SET EXERCISE> Report each line in the items below that contains the string "icon". Matching is case-sensitive.

INPUT RECORDS>

********

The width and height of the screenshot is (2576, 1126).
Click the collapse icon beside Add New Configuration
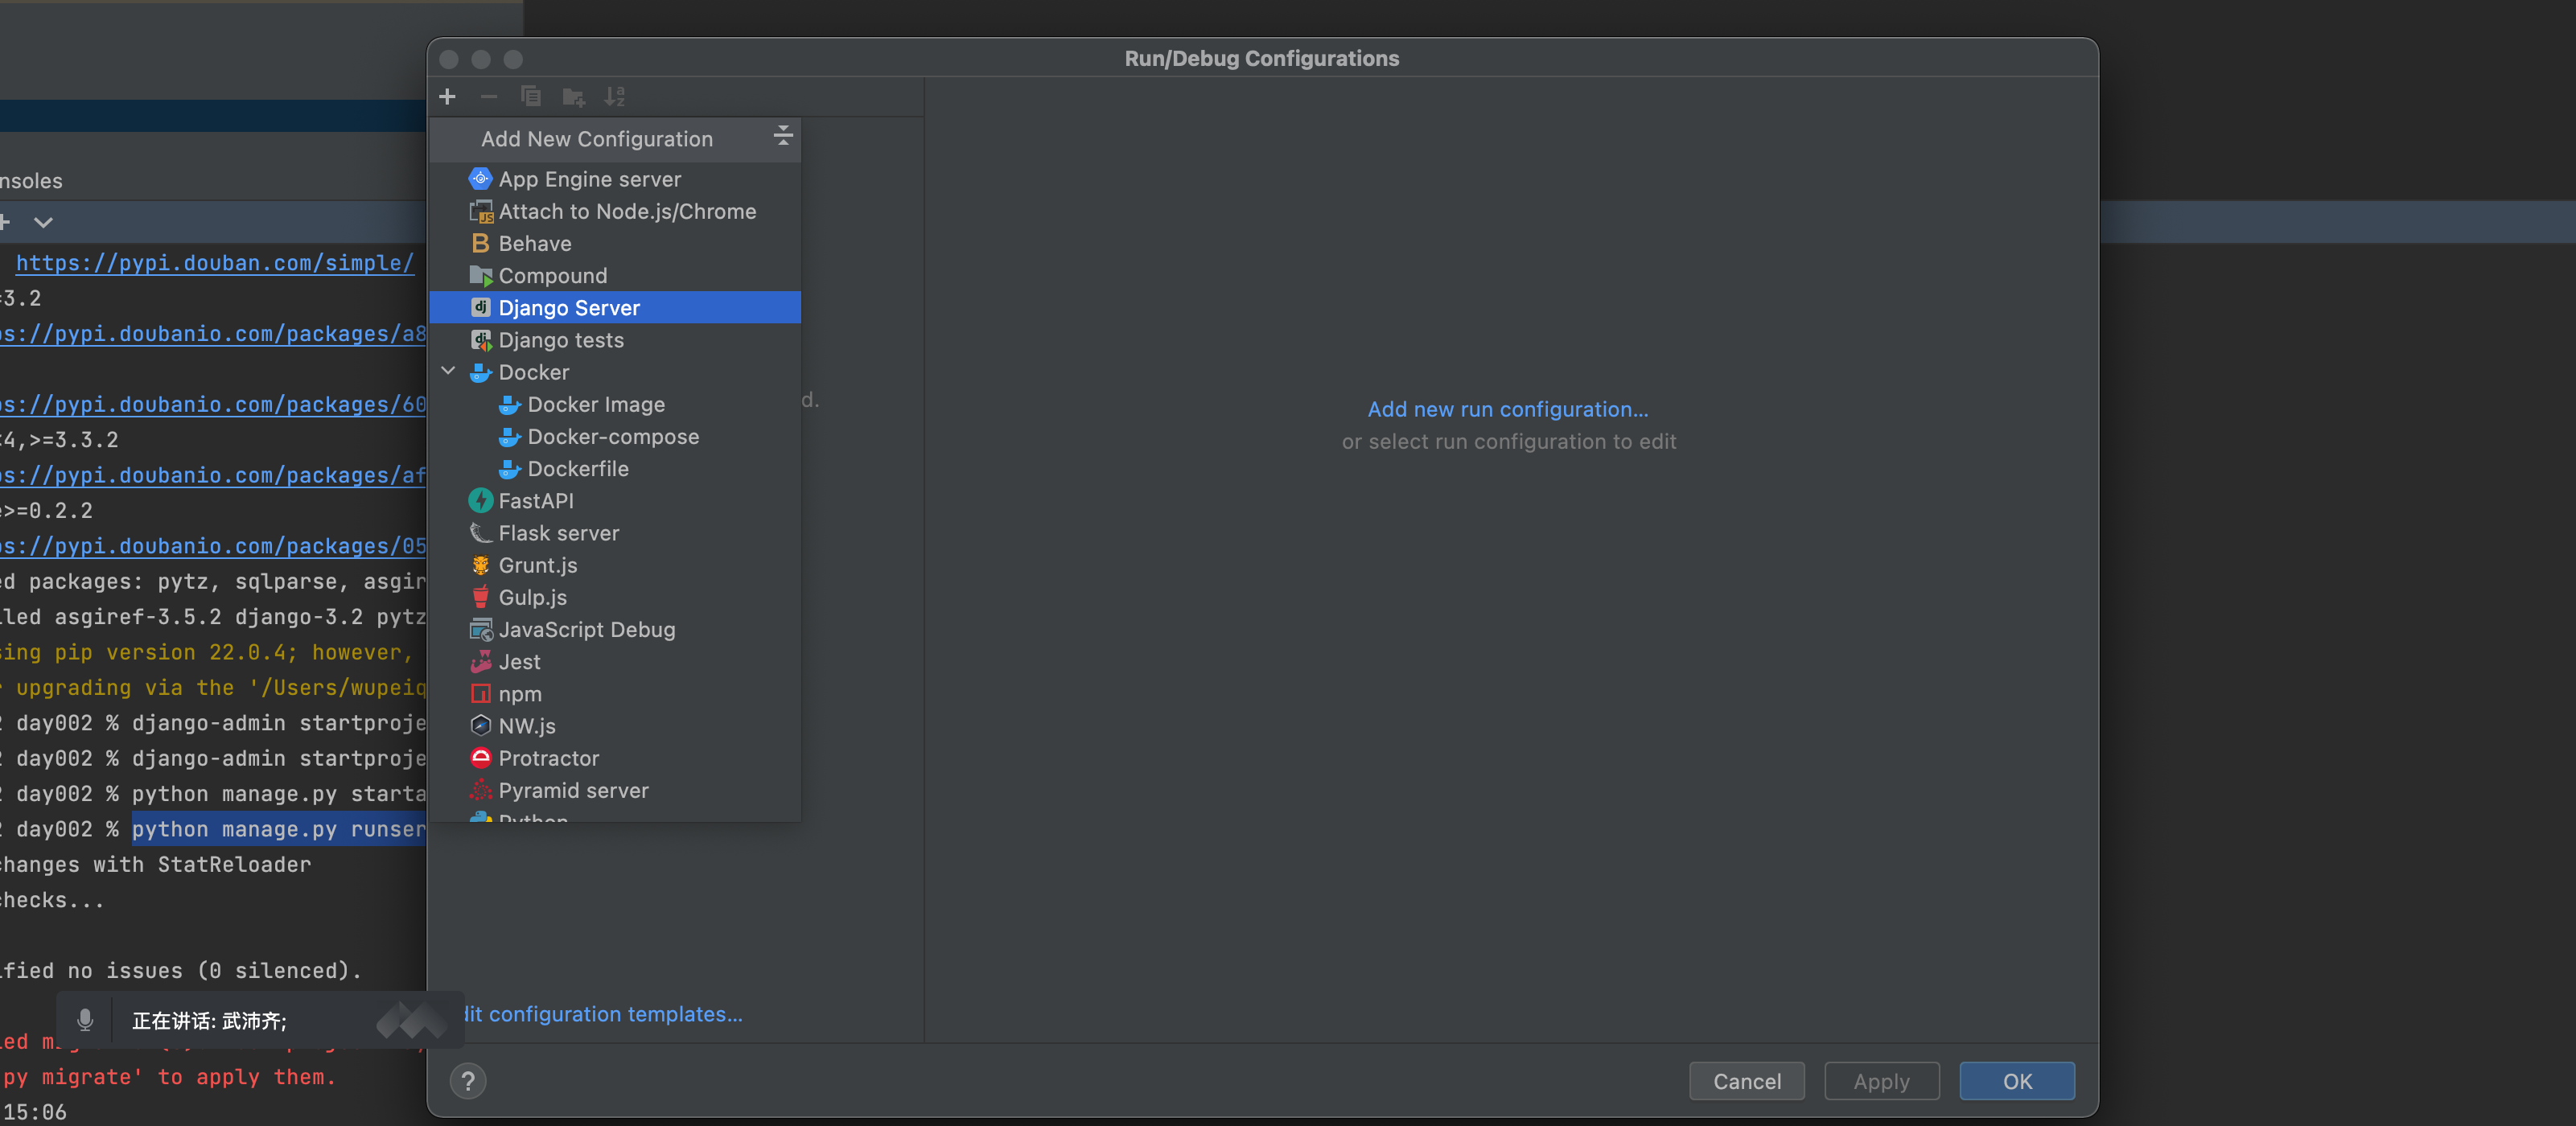pyautogui.click(x=783, y=136)
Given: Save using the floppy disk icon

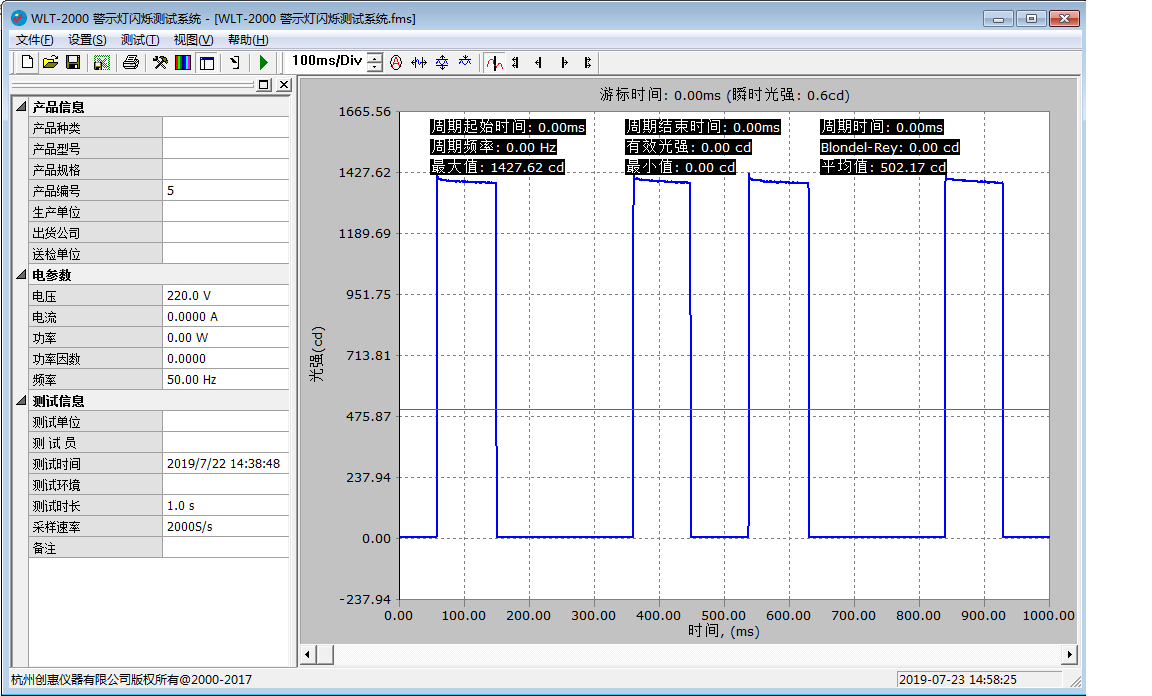Looking at the screenshot, I should point(73,62).
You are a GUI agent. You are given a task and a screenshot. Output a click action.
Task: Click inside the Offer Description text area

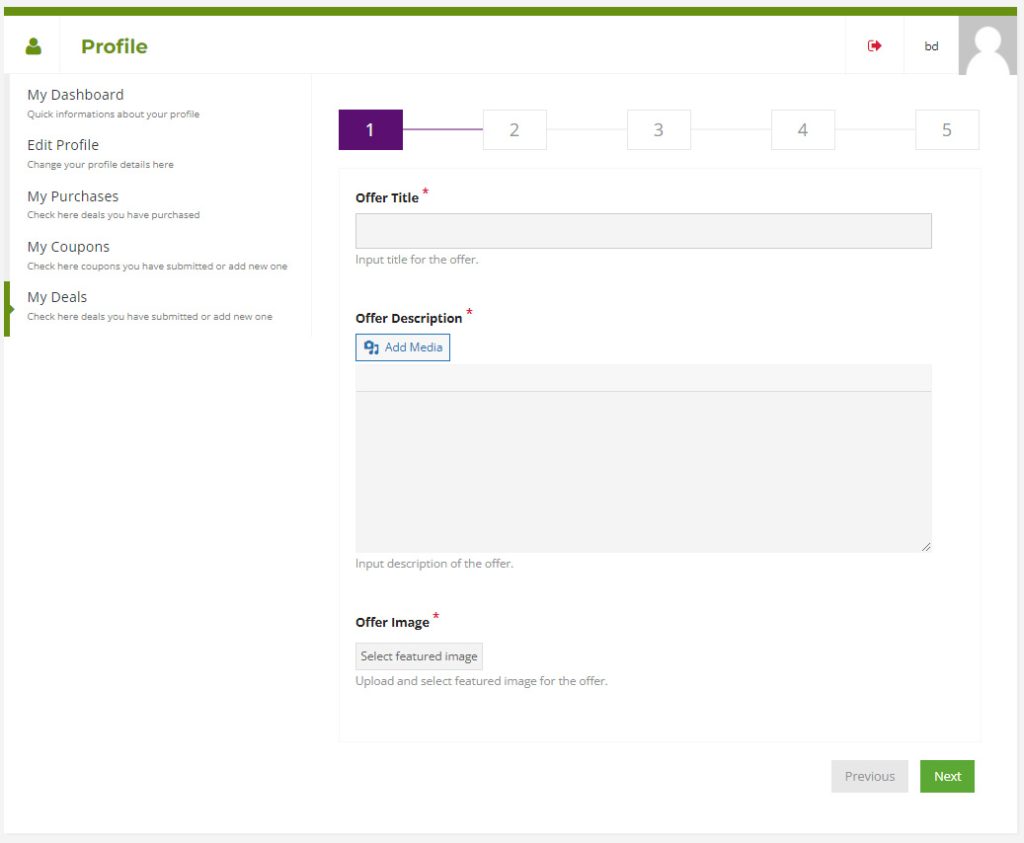click(x=643, y=470)
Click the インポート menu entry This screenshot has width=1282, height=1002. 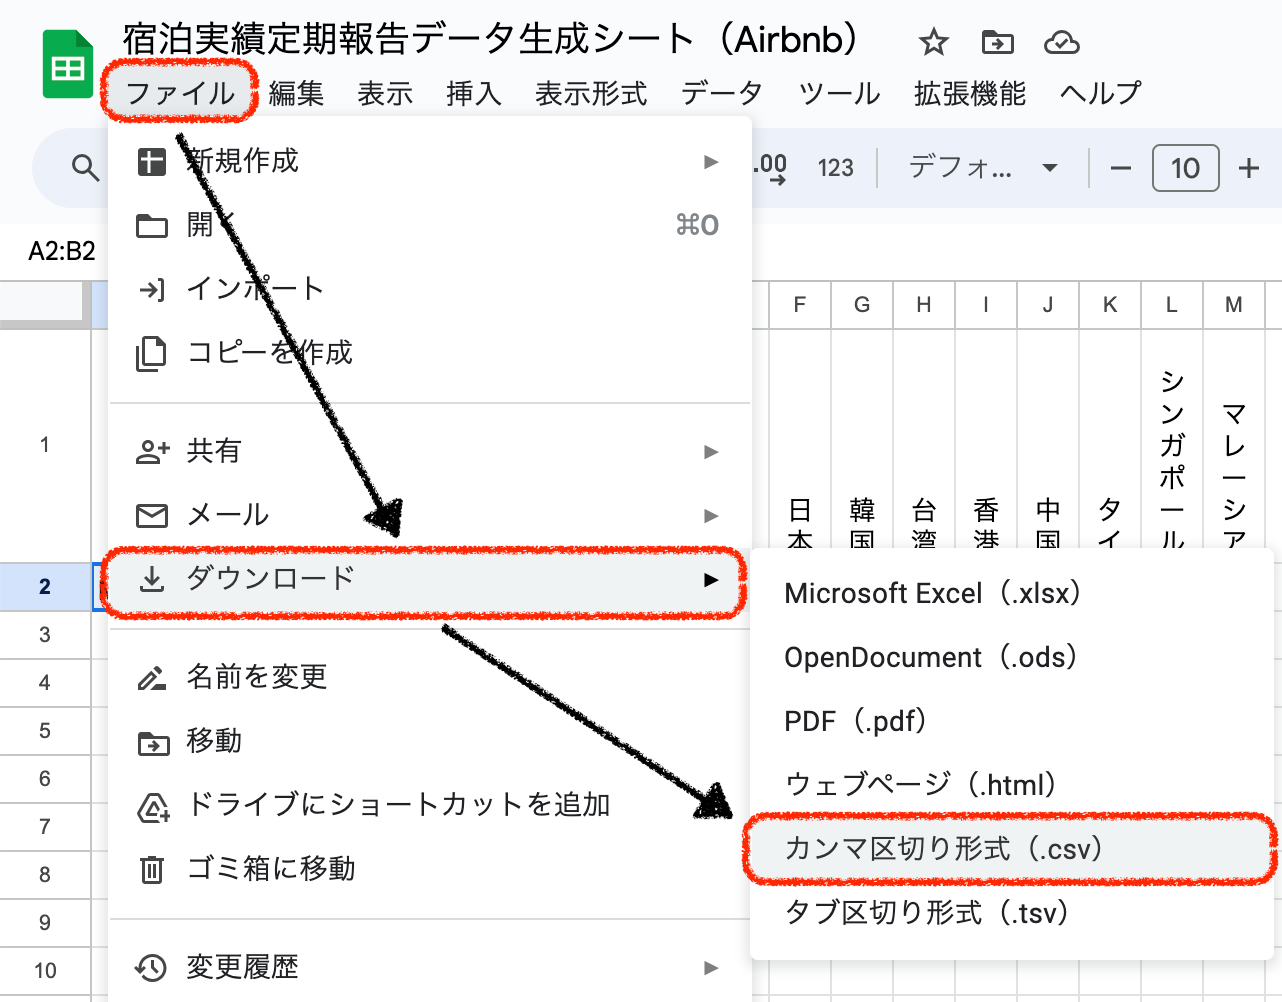click(x=255, y=289)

********

RESULT OF THIS EXERCISE>
Click the collapse icon beside Add New Configuration
Given: Save using the floppy disk icon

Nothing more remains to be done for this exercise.